-------- DATASET --------

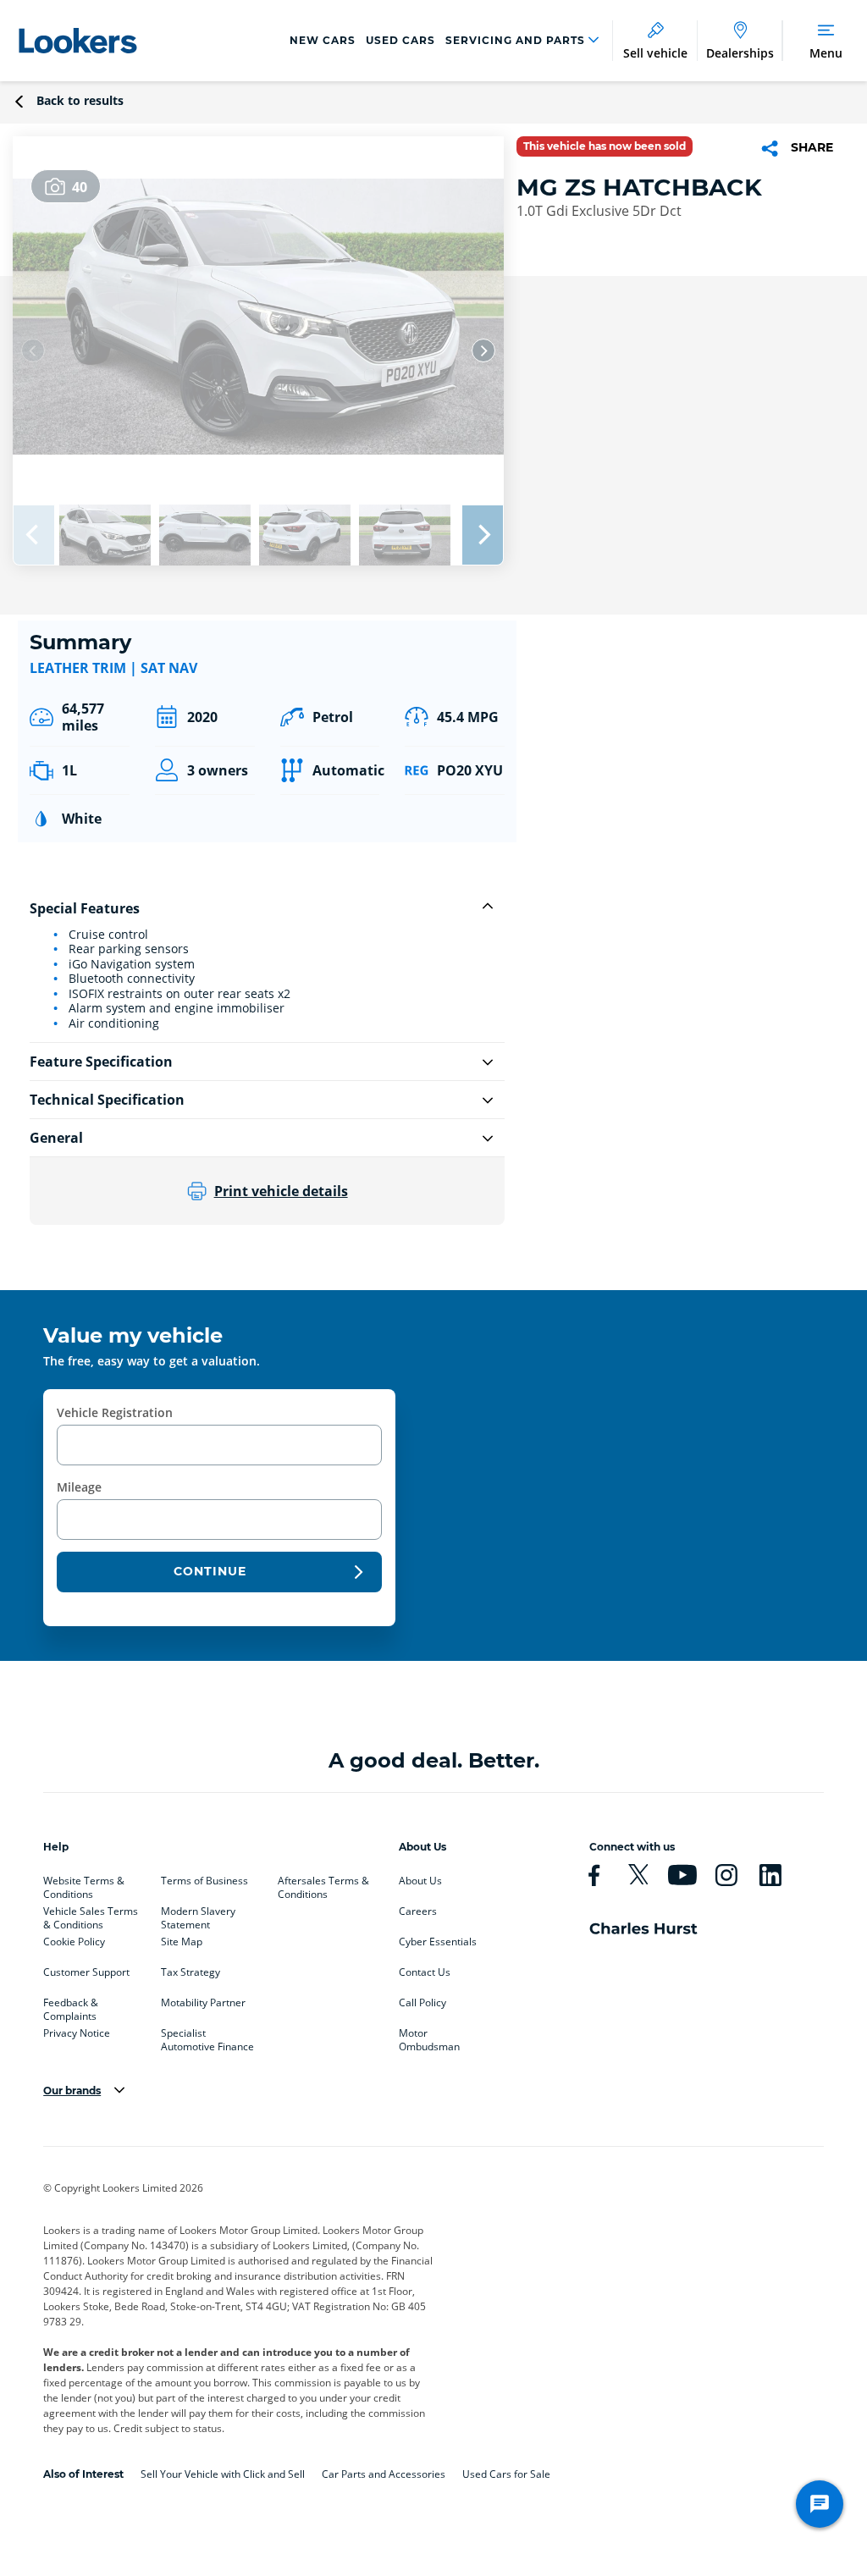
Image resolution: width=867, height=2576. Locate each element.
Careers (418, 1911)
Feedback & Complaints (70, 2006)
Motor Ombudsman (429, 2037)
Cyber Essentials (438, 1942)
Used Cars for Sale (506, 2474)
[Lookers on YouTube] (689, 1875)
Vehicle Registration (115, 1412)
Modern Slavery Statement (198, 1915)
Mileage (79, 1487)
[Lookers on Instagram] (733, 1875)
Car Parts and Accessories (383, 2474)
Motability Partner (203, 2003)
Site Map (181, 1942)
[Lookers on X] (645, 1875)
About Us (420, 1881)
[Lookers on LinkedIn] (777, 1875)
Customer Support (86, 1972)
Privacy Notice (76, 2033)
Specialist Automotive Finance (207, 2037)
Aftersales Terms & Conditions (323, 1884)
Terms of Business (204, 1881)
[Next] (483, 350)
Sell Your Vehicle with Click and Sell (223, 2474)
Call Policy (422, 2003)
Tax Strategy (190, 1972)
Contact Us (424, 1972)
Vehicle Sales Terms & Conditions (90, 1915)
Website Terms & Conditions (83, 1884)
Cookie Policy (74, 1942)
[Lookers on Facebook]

--------
-------- DATASET --------

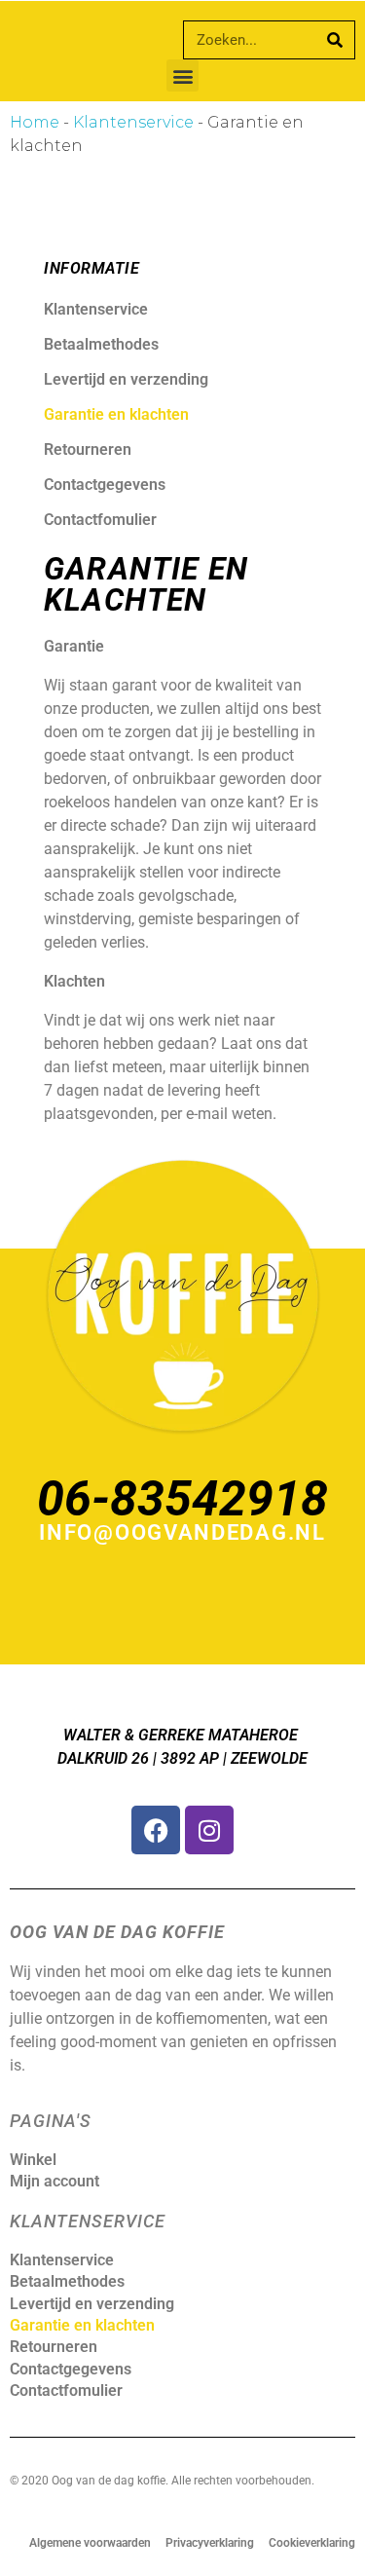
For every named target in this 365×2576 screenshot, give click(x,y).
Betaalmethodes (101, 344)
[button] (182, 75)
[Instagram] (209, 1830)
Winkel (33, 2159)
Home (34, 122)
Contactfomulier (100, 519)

--------

### YOUR ASSIGNMENT
Which lines in the records contain the word "Vehicle"? Copy each one.

### EXERCISE OUTPUT
Vehicle Registration (115, 1412)
Sell Your Vehicle with Click and Sell (223, 2474)
Vehicle Sales Terms & Conditions (90, 1915)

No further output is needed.